### Requirement
Can you write out, word for word, the lines in the block of data below from the one containing "Viewport: 246px width, 152px" through the one containing "coord(1151,379)"?

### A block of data
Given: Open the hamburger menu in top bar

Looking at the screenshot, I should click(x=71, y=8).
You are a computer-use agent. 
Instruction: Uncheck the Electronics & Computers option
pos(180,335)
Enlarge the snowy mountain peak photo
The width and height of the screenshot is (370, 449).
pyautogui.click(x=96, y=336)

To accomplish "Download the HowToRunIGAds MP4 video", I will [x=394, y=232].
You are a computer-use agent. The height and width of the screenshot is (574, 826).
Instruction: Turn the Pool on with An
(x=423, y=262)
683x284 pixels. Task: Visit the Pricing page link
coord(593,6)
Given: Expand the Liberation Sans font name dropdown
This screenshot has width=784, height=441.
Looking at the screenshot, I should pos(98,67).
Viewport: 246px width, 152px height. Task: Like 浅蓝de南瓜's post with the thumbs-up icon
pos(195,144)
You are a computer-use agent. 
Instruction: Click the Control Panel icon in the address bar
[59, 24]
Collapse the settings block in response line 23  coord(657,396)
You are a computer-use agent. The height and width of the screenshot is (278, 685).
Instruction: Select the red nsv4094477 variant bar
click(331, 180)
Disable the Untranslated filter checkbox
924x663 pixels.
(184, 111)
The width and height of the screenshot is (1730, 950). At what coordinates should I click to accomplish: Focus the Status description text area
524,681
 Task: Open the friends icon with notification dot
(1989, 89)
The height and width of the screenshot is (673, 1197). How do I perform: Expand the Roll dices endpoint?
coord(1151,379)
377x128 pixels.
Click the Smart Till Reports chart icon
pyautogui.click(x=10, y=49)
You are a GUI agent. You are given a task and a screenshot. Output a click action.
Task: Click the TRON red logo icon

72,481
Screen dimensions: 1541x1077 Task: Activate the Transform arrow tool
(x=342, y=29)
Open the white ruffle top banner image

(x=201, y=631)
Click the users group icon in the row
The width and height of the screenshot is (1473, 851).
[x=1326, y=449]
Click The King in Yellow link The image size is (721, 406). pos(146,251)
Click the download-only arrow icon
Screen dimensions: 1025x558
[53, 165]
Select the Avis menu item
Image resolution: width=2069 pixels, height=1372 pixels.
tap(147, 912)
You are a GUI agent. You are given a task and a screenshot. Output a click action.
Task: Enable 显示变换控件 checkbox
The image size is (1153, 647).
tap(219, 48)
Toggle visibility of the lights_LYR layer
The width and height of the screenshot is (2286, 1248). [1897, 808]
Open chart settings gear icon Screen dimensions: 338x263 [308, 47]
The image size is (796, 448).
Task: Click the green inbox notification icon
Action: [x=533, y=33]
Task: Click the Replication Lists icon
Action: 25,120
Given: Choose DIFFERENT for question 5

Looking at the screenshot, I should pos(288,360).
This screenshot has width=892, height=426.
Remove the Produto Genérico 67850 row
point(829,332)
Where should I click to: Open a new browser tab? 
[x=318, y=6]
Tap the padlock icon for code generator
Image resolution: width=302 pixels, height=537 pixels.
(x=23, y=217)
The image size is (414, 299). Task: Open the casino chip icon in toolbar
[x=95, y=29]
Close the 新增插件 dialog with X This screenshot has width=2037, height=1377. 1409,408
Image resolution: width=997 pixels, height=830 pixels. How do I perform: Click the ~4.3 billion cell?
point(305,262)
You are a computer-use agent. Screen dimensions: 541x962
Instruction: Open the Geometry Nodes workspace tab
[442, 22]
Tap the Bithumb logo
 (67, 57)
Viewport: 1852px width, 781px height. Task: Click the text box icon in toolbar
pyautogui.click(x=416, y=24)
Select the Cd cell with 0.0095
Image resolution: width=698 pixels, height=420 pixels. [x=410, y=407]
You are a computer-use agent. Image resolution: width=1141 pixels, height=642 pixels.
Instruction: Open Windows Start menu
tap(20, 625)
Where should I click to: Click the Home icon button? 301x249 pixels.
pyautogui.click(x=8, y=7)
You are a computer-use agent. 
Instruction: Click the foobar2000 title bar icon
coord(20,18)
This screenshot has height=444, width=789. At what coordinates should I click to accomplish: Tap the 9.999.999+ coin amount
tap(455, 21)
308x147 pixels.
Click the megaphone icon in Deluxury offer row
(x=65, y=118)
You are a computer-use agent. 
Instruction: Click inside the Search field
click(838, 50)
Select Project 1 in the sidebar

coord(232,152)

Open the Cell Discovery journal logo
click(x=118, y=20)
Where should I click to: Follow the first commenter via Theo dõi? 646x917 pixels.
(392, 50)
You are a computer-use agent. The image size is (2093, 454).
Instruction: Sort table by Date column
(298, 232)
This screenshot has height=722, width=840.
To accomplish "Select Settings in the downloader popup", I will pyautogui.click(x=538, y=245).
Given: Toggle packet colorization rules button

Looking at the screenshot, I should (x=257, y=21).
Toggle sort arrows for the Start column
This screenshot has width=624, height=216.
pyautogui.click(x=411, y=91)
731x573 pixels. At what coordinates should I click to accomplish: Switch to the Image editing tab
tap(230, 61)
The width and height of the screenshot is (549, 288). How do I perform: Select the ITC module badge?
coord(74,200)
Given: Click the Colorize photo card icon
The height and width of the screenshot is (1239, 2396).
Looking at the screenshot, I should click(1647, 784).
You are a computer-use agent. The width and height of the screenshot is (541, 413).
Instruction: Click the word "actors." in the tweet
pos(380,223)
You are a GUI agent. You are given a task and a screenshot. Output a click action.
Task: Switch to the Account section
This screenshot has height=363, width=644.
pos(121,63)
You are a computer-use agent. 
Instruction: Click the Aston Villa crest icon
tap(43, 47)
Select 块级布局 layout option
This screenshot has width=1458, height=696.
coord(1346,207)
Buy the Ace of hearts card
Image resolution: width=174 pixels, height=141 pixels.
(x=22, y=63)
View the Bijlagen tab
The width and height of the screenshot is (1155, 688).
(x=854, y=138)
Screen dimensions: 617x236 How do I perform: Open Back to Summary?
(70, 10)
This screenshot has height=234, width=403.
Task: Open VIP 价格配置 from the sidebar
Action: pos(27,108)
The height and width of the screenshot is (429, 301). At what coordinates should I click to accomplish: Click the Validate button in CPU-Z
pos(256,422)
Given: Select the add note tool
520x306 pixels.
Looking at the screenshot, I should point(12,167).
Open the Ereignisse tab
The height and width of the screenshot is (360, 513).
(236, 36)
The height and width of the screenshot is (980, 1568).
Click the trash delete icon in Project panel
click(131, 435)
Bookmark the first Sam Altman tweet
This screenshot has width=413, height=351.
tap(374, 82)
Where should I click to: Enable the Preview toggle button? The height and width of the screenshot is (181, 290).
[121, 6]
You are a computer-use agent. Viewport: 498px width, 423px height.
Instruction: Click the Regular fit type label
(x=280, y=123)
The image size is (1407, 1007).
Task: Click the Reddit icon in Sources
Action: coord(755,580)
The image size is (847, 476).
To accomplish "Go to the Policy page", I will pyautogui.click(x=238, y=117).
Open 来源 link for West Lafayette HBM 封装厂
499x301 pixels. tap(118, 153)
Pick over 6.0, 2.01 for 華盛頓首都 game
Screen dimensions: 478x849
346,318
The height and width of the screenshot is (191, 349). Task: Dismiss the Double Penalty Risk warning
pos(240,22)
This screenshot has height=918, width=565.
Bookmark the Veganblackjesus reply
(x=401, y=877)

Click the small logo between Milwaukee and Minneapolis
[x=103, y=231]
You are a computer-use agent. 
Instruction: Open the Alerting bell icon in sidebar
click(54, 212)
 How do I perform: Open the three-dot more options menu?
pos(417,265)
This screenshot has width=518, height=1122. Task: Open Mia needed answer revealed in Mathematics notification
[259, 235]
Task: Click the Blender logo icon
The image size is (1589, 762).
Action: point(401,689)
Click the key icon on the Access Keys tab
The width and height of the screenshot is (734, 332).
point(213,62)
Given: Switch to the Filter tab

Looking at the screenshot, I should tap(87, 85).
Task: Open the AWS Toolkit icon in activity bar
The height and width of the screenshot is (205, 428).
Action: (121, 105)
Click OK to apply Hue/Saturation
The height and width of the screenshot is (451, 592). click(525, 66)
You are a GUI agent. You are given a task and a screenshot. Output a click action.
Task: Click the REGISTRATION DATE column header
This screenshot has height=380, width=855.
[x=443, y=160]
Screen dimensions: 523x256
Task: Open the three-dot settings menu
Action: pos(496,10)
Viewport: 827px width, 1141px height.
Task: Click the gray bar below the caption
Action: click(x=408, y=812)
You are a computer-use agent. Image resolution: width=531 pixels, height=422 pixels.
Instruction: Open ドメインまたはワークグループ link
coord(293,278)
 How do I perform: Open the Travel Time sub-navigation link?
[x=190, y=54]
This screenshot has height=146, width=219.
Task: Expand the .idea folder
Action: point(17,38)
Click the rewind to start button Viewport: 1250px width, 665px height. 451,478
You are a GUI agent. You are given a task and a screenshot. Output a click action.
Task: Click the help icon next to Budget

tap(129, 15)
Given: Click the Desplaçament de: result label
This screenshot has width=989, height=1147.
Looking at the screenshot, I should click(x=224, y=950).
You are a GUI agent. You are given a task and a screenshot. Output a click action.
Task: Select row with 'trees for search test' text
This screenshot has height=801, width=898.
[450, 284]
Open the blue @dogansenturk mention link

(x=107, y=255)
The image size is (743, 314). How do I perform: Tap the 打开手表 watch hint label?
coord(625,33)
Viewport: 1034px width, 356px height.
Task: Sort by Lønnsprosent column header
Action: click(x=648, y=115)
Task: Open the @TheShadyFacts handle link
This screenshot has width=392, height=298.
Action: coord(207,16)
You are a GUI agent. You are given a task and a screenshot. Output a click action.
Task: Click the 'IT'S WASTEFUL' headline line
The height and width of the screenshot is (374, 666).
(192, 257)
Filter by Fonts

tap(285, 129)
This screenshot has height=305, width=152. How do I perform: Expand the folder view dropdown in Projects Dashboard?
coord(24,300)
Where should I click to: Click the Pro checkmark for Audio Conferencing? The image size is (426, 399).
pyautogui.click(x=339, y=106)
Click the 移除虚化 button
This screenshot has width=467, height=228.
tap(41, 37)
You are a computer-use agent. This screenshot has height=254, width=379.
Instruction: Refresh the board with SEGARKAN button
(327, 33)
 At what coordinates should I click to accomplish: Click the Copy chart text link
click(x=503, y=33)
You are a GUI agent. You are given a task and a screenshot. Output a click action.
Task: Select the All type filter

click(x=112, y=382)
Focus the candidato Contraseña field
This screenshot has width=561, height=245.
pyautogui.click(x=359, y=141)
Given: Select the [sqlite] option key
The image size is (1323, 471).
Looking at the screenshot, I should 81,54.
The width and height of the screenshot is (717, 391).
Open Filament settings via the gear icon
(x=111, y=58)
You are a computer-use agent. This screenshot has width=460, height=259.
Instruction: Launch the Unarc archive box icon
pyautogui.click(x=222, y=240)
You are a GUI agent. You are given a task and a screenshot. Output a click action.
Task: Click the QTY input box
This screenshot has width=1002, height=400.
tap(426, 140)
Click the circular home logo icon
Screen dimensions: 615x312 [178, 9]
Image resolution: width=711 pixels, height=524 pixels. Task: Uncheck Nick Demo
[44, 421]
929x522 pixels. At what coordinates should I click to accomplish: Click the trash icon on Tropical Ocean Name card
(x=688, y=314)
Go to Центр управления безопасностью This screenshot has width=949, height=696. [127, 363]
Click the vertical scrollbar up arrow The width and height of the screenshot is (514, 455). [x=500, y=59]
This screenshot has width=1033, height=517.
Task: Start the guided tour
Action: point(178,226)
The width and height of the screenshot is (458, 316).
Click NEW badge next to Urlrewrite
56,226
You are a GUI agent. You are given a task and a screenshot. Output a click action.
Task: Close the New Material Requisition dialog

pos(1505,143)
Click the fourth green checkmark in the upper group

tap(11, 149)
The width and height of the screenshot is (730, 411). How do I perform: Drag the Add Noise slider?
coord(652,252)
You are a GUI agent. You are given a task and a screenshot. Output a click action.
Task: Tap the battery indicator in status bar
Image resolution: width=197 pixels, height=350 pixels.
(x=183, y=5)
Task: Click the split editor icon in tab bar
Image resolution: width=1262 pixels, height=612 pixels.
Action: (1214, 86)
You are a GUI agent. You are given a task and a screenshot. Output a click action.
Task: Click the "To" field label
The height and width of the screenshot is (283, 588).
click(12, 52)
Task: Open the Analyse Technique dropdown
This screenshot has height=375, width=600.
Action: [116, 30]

### Answer to this exercise
Viewport: 246px width, 152px height. Task: Like 浅蓝de南瓜's post with the thumbs-up icon
pos(195,144)
You are a computer-use agent. 
Instruction: Click the Control Panel icon in the address bar
[59, 24]
Collapse the settings block in response line 23  coord(657,396)
You are a computer-use agent. The height and width of the screenshot is (278, 685).
Instruction: Select the red nsv4094477 variant bar
click(331, 180)
Disable the Untranslated filter checkbox
924x663 pixels.
(184, 111)
The width and height of the screenshot is (1730, 950). At what coordinates should I click to accomplish: Focus the Status description text area
524,681
 Task: Open the friends icon with notification dot
(1989, 89)
The height and width of the screenshot is (673, 1197). How do I perform: Expand the Roll dices endpoint?
coord(1151,379)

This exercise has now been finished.